§ ACTIVITY: Copy out every line of the records where the string "will" occurs.
───── STORED DATA
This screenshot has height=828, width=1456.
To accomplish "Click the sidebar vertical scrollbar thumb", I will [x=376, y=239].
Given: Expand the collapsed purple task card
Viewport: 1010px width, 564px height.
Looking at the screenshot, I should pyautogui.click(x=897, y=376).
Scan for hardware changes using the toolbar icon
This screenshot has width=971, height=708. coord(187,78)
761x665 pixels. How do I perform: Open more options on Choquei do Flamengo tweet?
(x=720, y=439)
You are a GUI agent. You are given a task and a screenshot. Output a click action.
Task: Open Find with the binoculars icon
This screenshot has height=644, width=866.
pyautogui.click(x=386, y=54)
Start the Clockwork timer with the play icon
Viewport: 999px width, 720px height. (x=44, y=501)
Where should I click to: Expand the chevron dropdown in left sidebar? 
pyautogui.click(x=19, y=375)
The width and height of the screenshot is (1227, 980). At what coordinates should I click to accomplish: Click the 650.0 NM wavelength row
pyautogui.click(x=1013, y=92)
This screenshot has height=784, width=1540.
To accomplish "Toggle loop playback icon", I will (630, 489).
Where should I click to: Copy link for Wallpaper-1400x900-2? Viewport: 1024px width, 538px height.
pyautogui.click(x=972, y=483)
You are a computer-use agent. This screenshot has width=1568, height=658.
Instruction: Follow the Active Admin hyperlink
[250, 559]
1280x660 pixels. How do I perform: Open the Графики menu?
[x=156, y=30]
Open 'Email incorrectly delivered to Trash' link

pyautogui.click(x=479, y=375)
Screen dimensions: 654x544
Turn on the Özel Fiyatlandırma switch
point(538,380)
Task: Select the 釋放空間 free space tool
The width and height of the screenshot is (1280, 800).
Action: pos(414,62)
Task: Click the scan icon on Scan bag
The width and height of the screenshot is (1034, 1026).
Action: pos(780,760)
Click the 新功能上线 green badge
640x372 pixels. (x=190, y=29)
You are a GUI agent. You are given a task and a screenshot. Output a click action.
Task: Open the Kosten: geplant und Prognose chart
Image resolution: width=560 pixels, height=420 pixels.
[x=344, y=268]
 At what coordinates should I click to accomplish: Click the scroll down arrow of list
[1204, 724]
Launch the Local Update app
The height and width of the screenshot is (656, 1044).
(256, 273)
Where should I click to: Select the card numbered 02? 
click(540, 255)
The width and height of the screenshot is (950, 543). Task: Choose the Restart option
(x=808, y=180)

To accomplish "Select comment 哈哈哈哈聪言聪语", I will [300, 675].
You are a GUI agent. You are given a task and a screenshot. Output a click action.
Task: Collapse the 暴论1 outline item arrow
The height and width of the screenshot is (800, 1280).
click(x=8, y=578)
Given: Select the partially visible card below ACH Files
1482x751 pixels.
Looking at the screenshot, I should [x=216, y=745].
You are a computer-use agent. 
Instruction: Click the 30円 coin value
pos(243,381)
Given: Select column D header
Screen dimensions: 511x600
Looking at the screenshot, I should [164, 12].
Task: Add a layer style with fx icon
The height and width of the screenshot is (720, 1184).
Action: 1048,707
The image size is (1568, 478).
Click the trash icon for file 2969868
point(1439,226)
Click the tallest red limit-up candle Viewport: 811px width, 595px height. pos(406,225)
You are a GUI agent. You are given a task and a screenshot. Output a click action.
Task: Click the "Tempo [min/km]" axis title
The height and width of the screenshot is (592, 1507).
──────────
§ WRITTEN ANSWER:
To accomplish "Click the sidebar vertical scrollbar thumb", I will [x=376, y=239].
To accomplish "Toggle loop playback icon", I will (630, 489).
To accomplish "Select comment 哈哈哈哈聪言聪语", I will [300, 675].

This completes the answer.